Arthur's Not Funny Anymore
Todd Phillips’ Joker, which came out five years ago, is remembered mostly for setting off a baseless panic about violence at the theater, winning the Golden Lion at the Venice Film Festival and later a Best Actor Oscar for Joaquin Phoenix, and making over $1 billion worldwide at the box office at a time when audiences were rejecting most DC movies.
I'm not fond of the film. Not only did it steal most of its ideas and specific shots from Martin Scorsese’s Taxi Driver and The King of Comedy, but it also depicted probably the least interesting version of The Joker. I prefer my Joker as an unpredictable master criminal, whether Jack Nicholson’s campy version or Heath Ledger’s more cerebrally evil turn; Phoenix’s take, as a twitchy serial killer with various mental illnesses and an obvious eating disorder, wasn’t compelling, a bunch of annoying affectations rather than a performance.
Phillips, at least, was ripping off different Scorsese movies rather than biting off Goodfellas, like most filmmakers do (and which he did himself, in 2016’s War Dogs.) But I’ve always been firmly anti-Joker, even if there were never any reasons to think anyone would take up arms over it. But when I heard a sequel was on the way and it was a musical with Lady Gaga, I was hopeful. It doesn’t.
Joker: Folie à Deux is a colossal mess. It isn’t a “fascinating failure” but rather an infuriating one. It’s really two movies—a courtroom procedural and a colorful musical—that don’t fit together.
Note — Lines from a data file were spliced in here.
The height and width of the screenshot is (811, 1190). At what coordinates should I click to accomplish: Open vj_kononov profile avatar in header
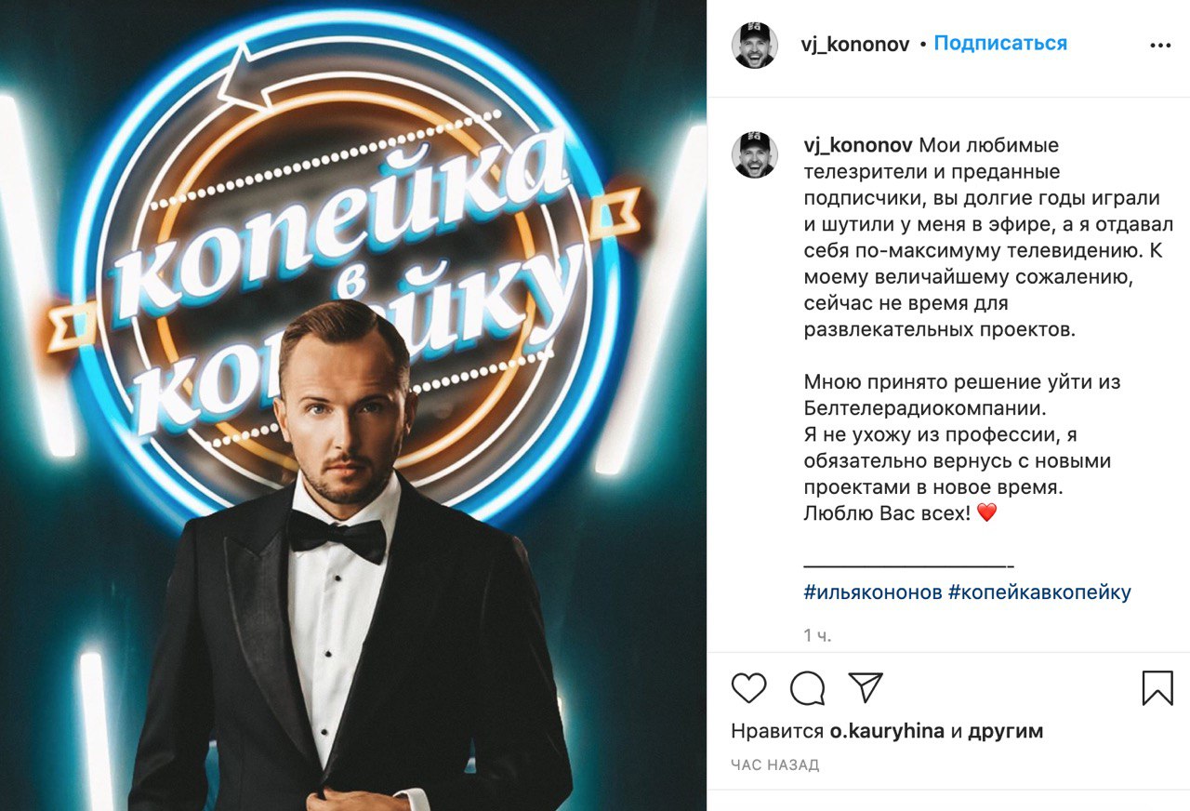point(755,45)

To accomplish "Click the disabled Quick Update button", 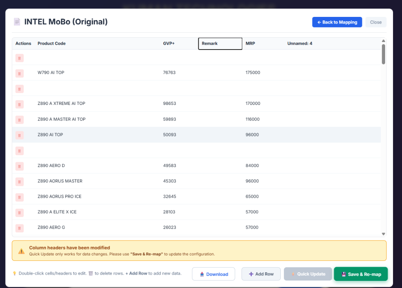I will point(308,274).
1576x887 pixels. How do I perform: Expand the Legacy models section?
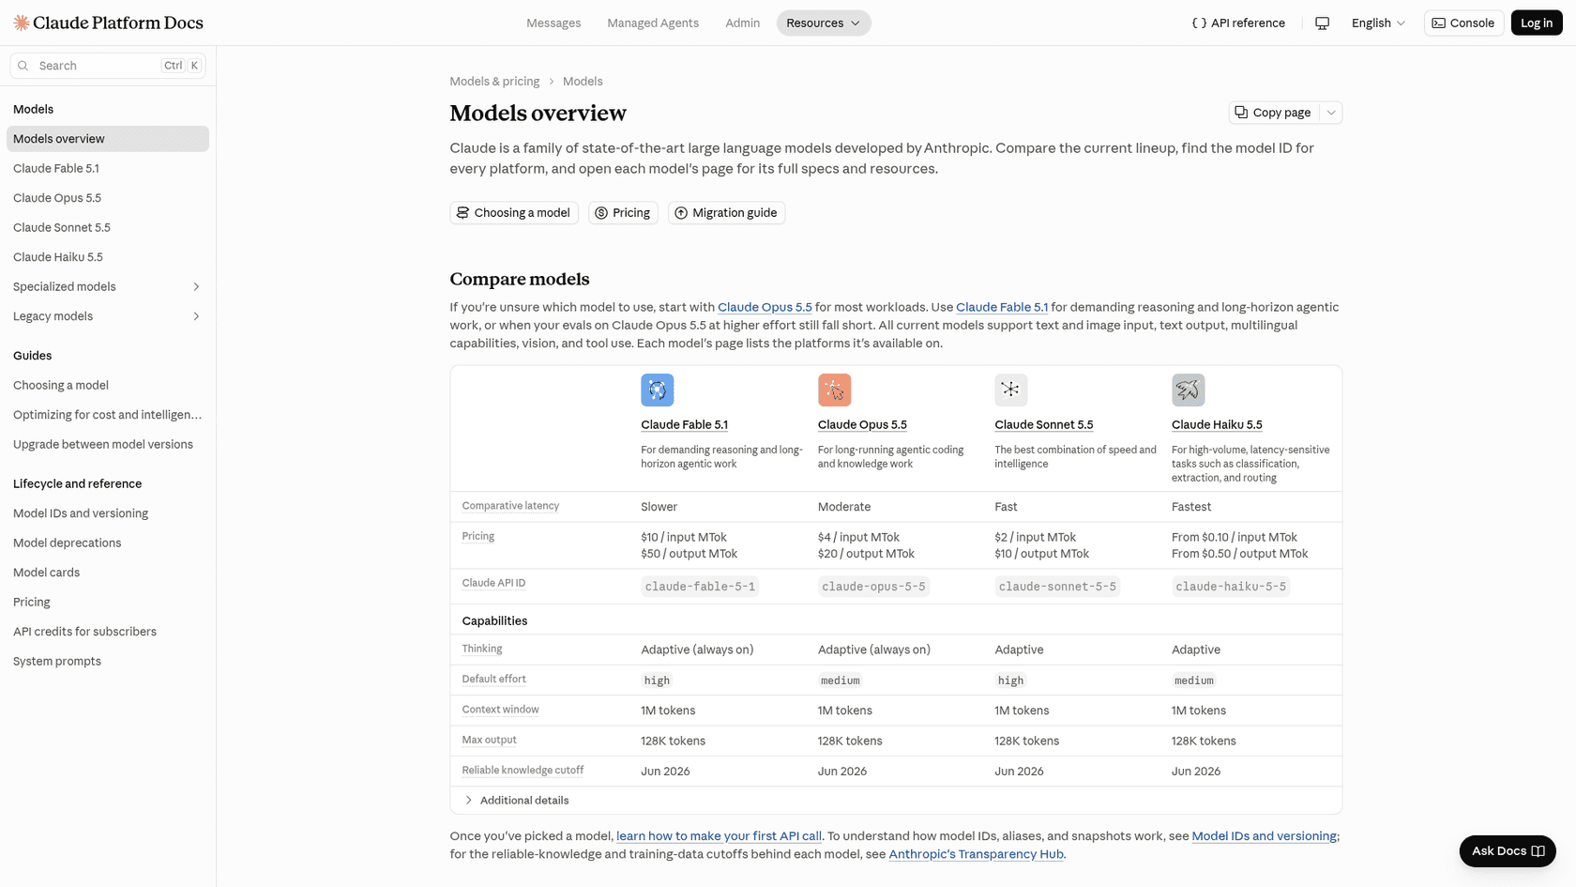pos(196,316)
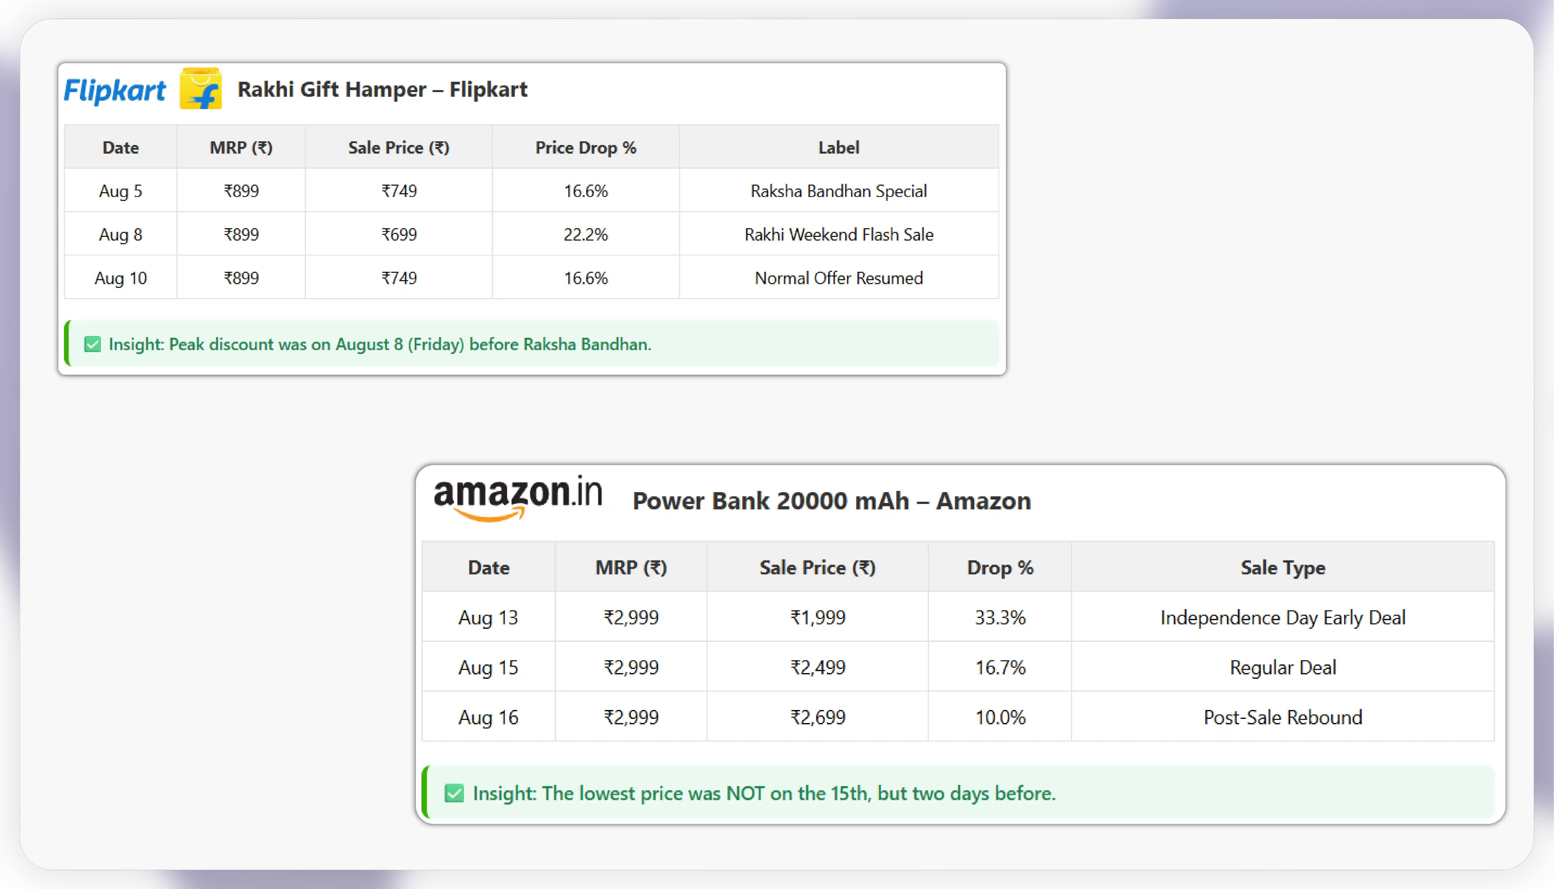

There’s only enough plot for about 40 minutes, so the film keeps interrupting itself for musical numbers. They don’t work either, but they’re the only visually solid element in a film that looks like crud otherwise.
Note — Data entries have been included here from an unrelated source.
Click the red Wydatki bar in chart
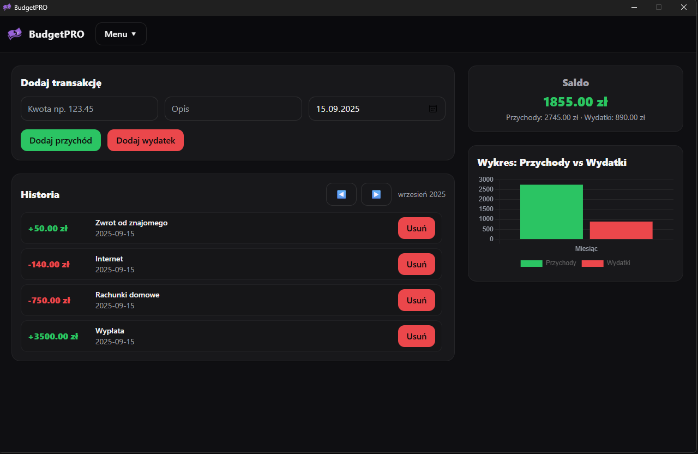click(x=621, y=230)
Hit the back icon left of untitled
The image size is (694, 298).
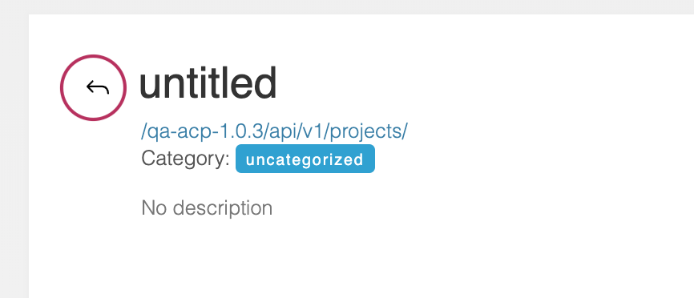tap(94, 87)
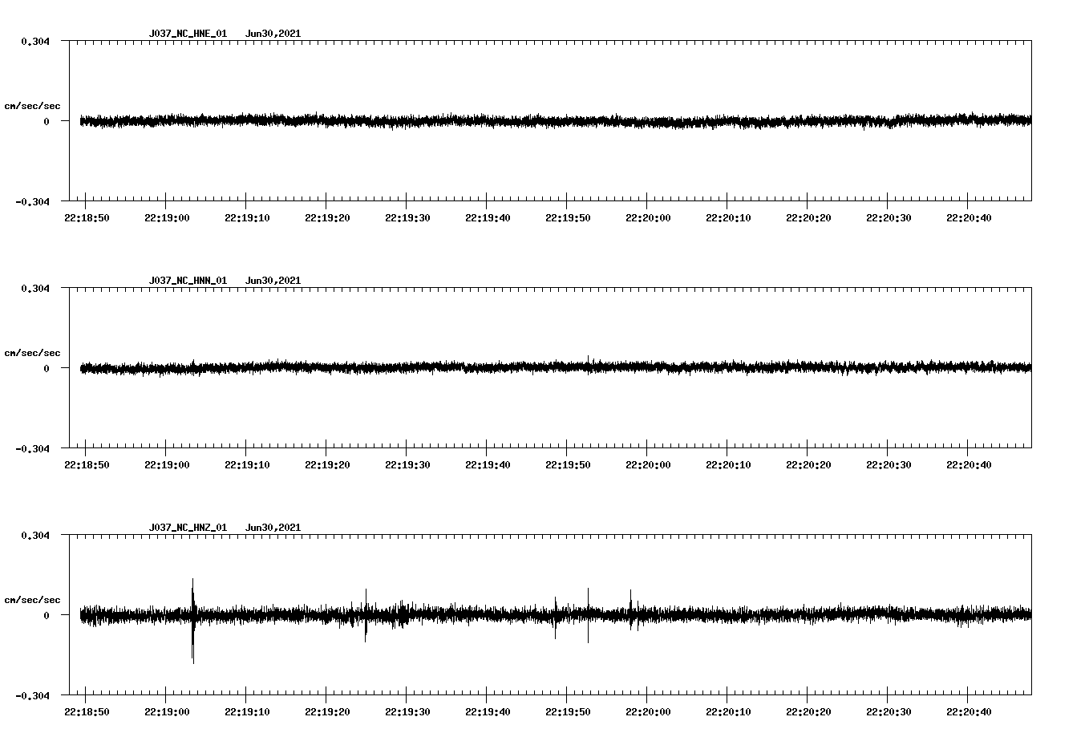Select the J037_NC_HNE_01 trace title
The image size is (1089, 741).
(x=188, y=34)
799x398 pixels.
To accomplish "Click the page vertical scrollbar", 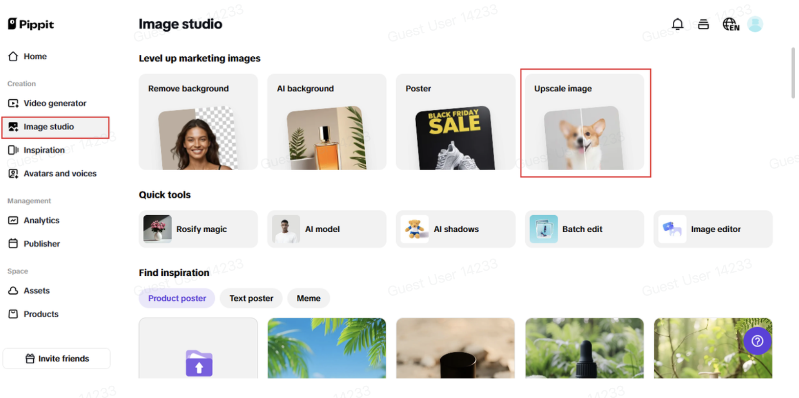I will pos(793,73).
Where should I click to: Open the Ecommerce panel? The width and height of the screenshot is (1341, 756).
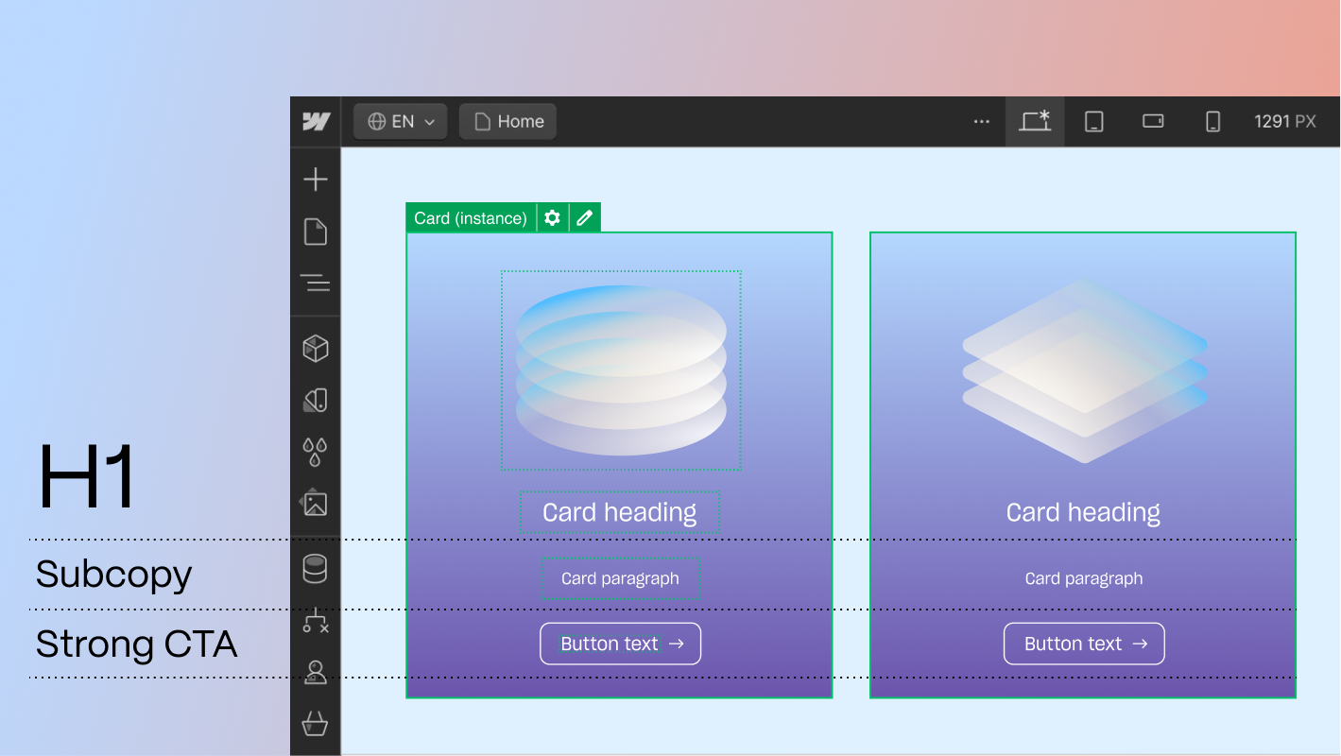[315, 724]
If the first Joker was a knockoff of Taxi Driver, Folie à Deux seems inspired by what happened to John Hinckley after he was inspired by that movie to shoot Ronald Reagan: a trial over whether he’s sane. The other inspiration is Chicago, another musical about an accused murderer trying to leverage celebrity to beat the rap. Its structure also bears more than a passing resemblance to the Seinfeld series finale.
Folie à Deux is set immediately after the events of the first film, and Arthur Fleck (Phoenix) is incarcerated at Arkham Asylum as he awaits trial for all the murders in the first film, of Robert De Niro’s talk show host, his boss at the clown-for-hire service, and the three subway taunters who he went Bernie Goetz on. At Arkham, he meets Gaga, playing the latest cinematic version of Harley Quinn. The two fall passionately in love, although it ends up just as turbulent as Joker/Harley couplings typically do.
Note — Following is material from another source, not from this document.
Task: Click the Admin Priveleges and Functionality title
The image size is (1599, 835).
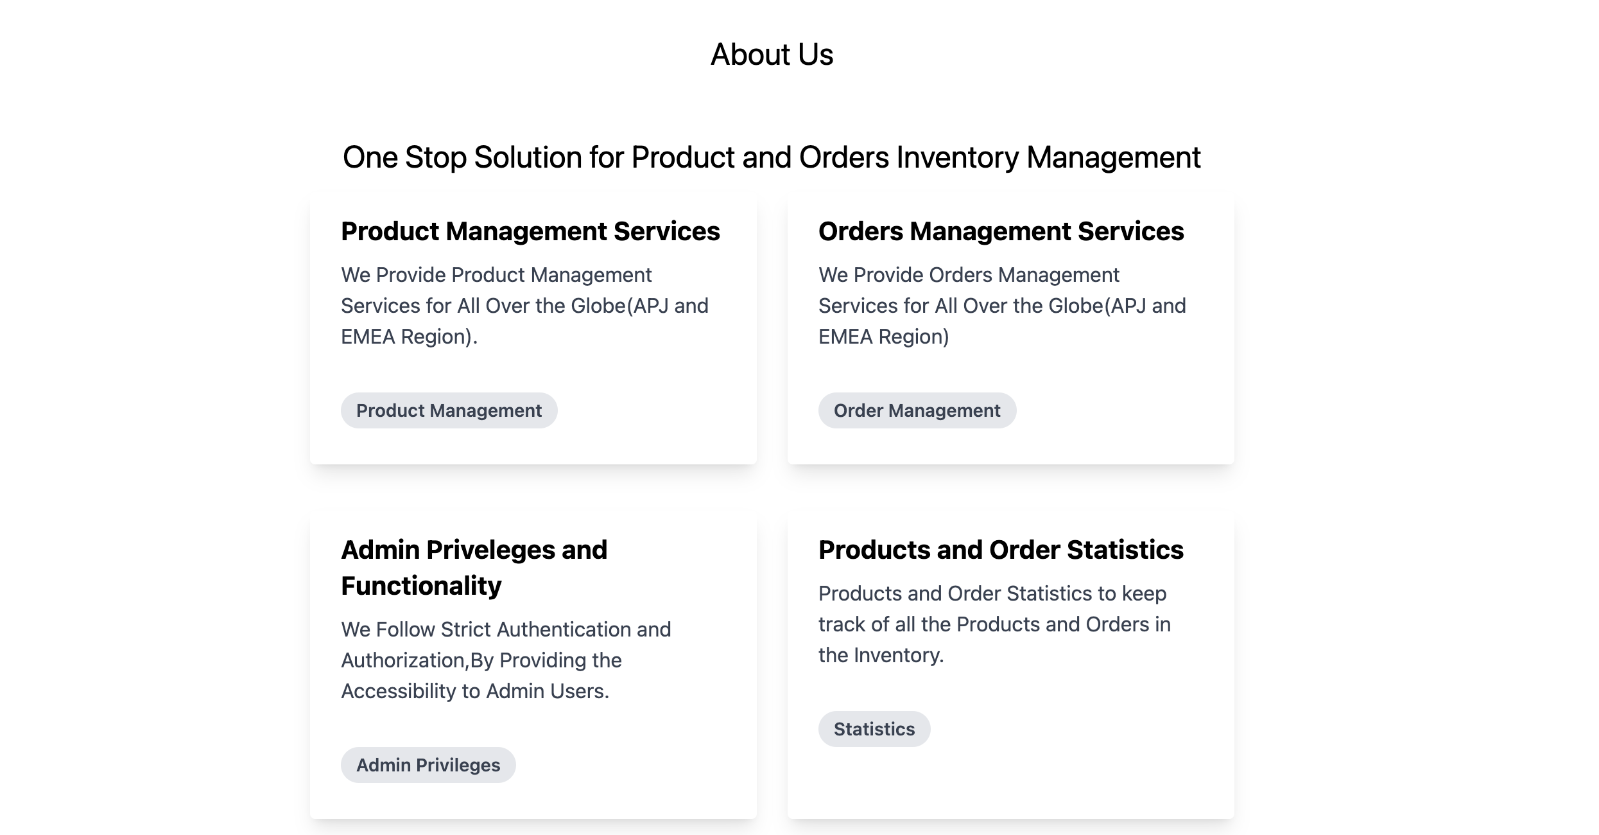Action: 475,567
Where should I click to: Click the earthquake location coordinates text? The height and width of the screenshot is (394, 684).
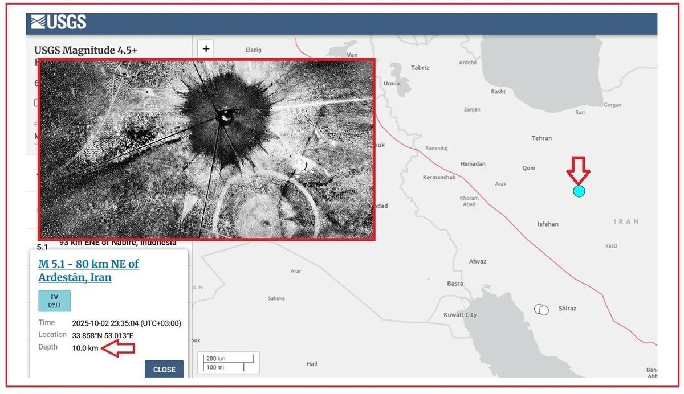click(103, 335)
The new film is notably light on recognizable characters from this universe, with no Batman in sight. The prosecutor is a young, pre-Two Face Harvey Dent (played by Industry’s Harry Lawtey, who looks like he’s about 22; at one point, he gets to question Ken Leung, his Industry boss). The bulk of the film is taken up by pointless trial sequences, which borrow the Seinfeld finale’s gimmick of having most of the surviving characters from the first film return as witnesses. This is dull, even before we realize the Curb Your Enthusiasm finale earlier this year did a much better job riffing on the Seinfeld ending. The songs are all recognizable pop standards, and most numbers are structured as fantasy sequences to break up the tedious trial in the tradition of Lars Von Trier’s Dancer in the Dark.
The musical numbers are inspired and look good, including one scene that’s a fun homage to Sonny and Cher. These scenes, however, are repeatedly undercut by the musical disconnect between Gaga (a musical superstar) and Phoenix (who can barely sing at all).
Phoenix is a great actor, but not here. He’s contoured his body into an unhealthy shape and does a lot of twitching and screaming, but that’s not my idea of a great performance. And Gaga, whose movie role choices have been wise up to this point, never finds the right handle on the role and won’t make anyone forget Margot Robbie’s version. Meanwhile, Brendan Gleeson's thankless role as an asylum guide only made me remember his jail stint opposite an animated bear in Paddington 2.
I like the idea of a superhero musical and taking risks with what’s become a very tired genre. But combining this version of the Joker with musical numbers wouldn’t have made sense even if the actor could sing well. And it’s never clear at any point in the two hours and 20 minutes of Joker Folie à Deux what the point is.